(Data extracted from a collection)
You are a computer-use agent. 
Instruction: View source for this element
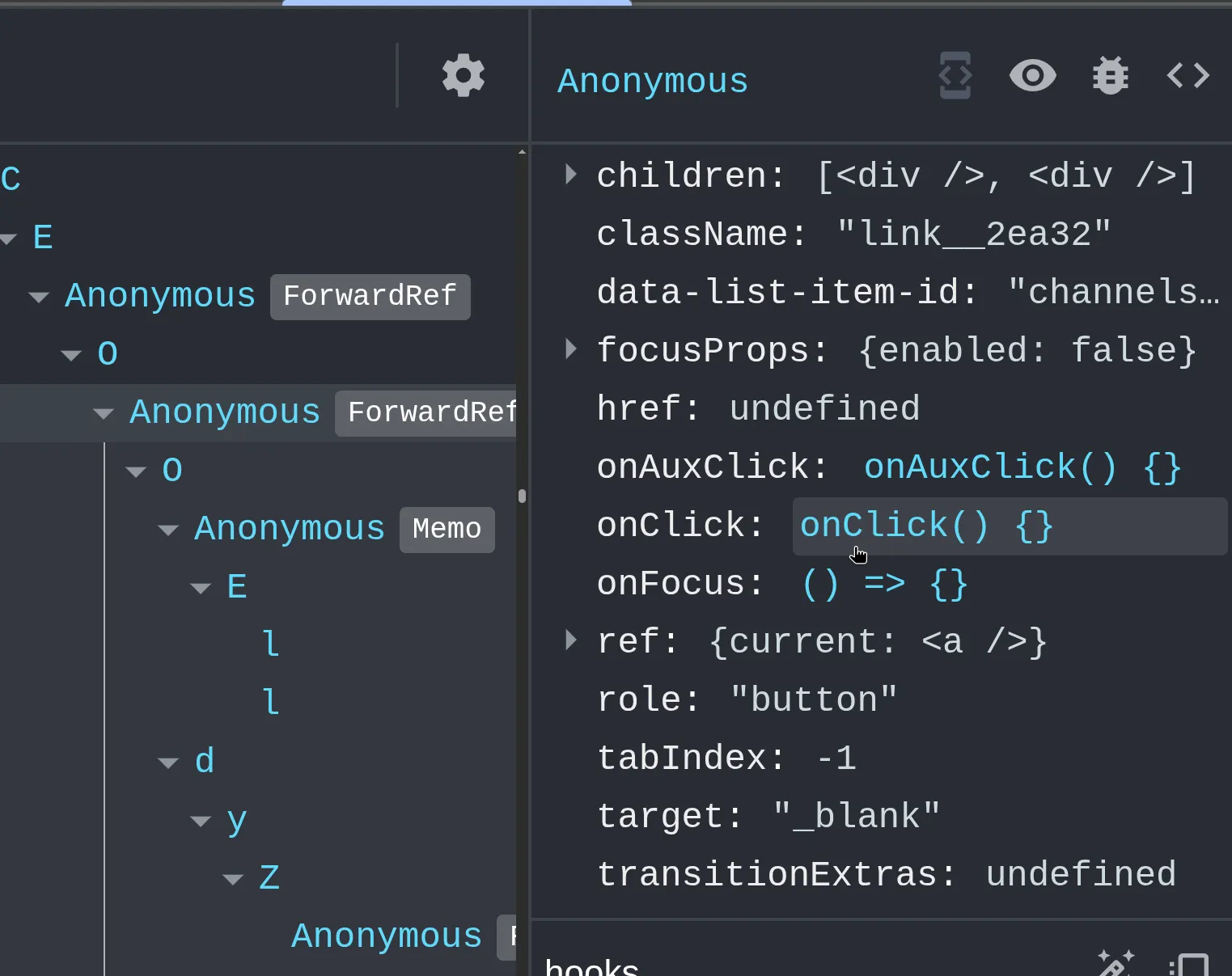[x=1188, y=76]
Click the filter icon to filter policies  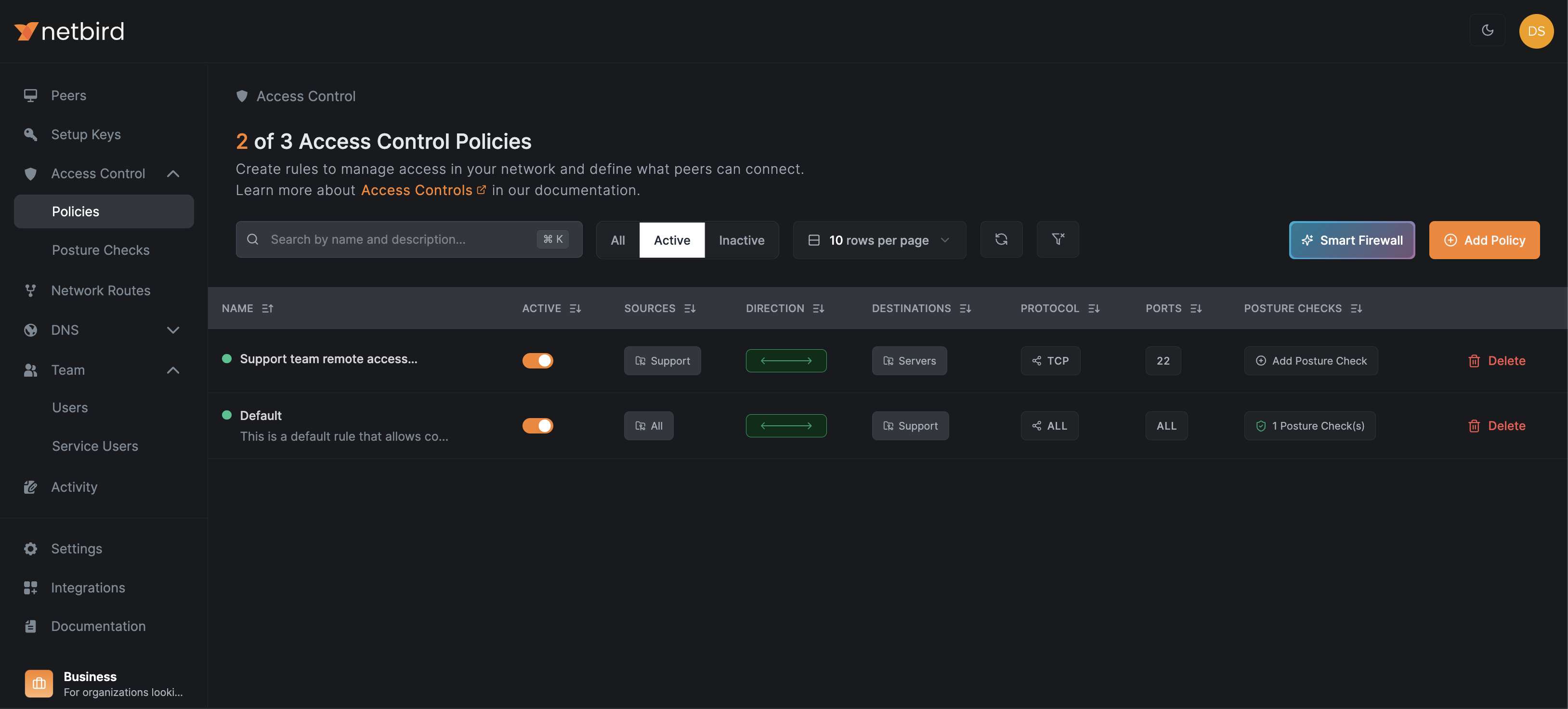click(x=1057, y=239)
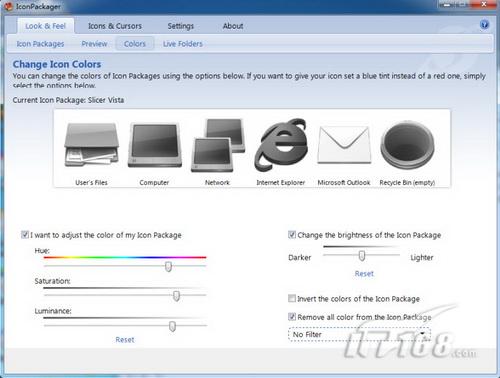Enable Invert the colors checkbox
Viewport: 500px width, 378px height.
292,298
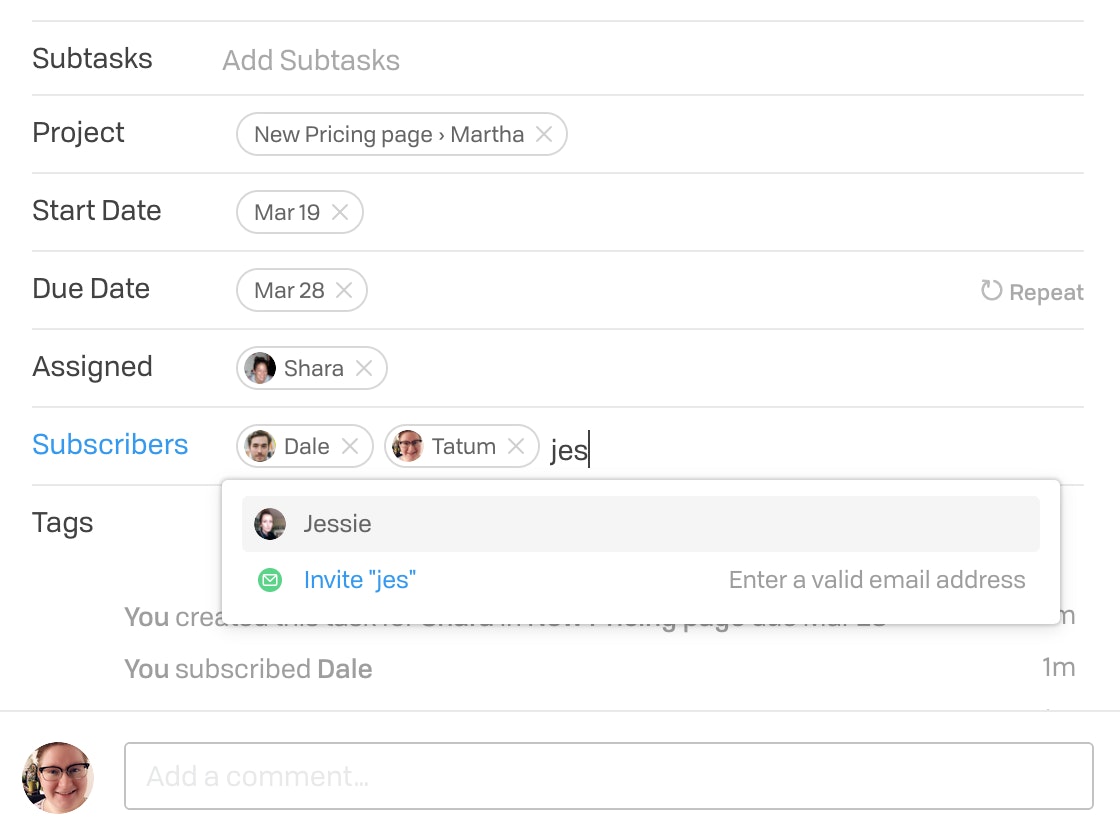
Task: Click the Subscribers label
Action: coord(110,444)
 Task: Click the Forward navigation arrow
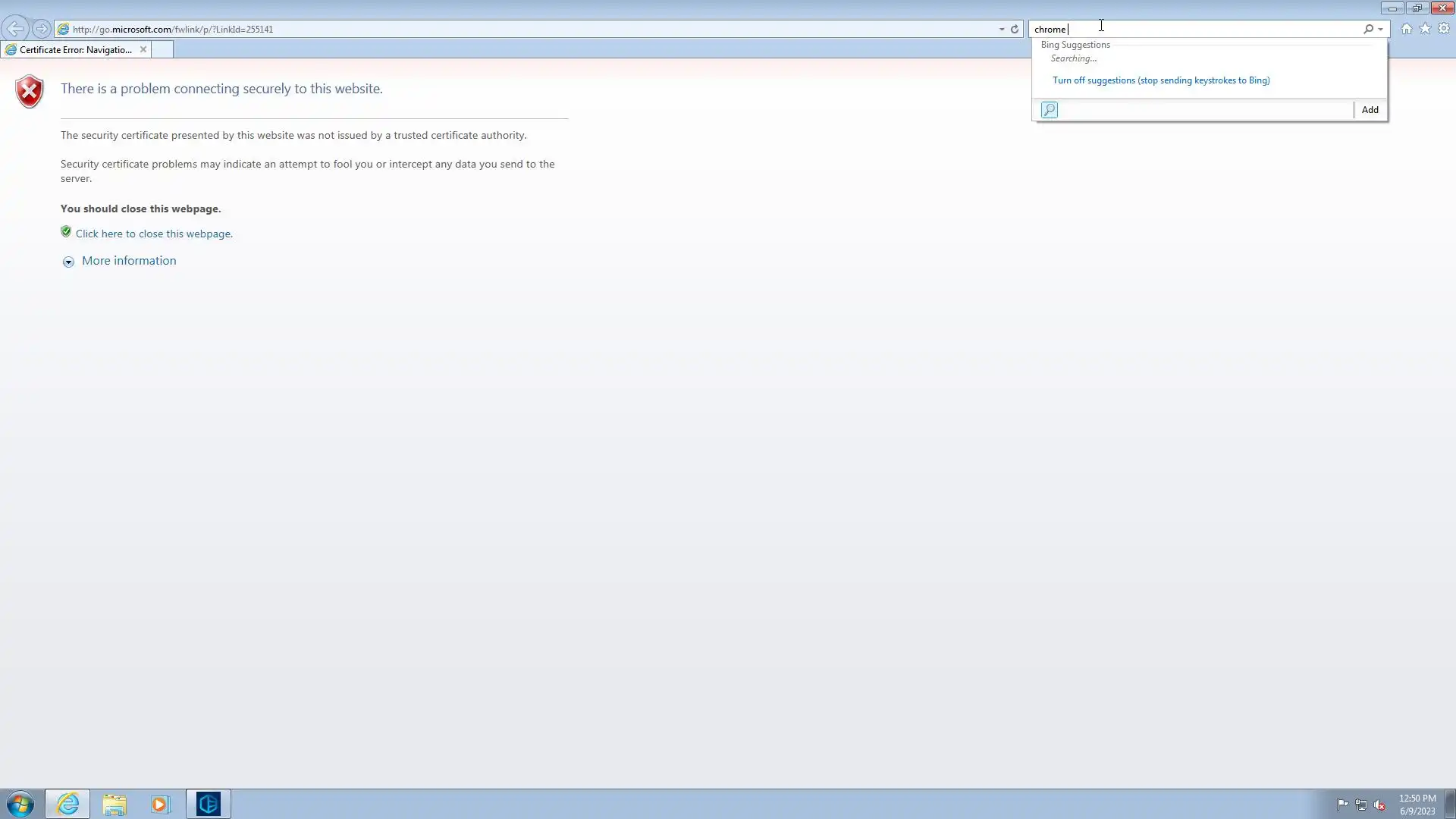(x=42, y=29)
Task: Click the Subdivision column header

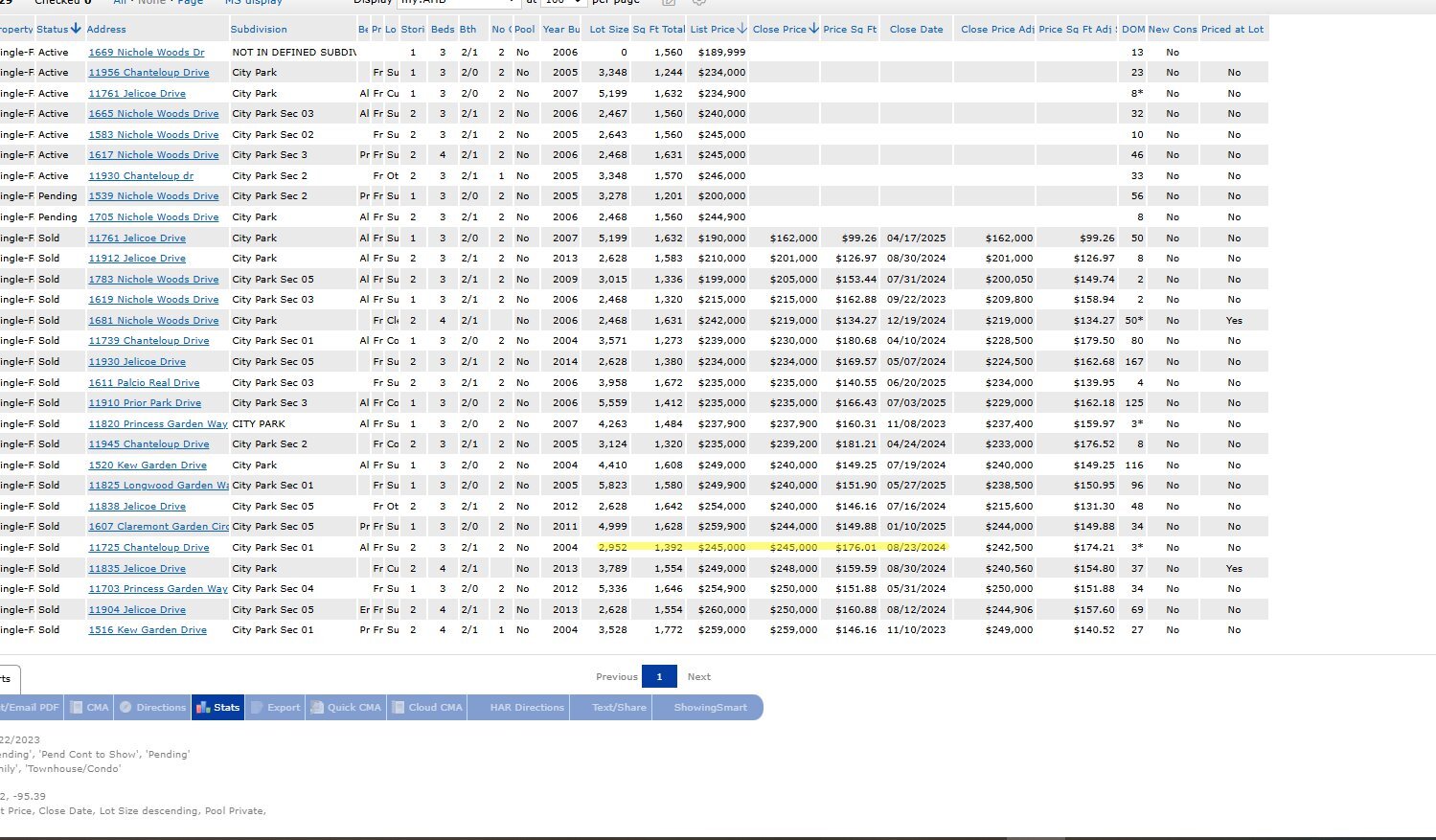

> [PROBLEM REQUIREMENTS]
Format the records as a Markdown table with the columns "Number" and "Entry," starting at the first line and going on through the line that contains "[x=1188, y=76]". Skip blank lines and leave the pictures out.

> [EXPECTED ANSWER]
| Number | Entry |
|---|---|
| 1 | You are a computer-use agent.  |
| 2 | Instruction: View source for this element |
| 3 | [x=1188, y=76] |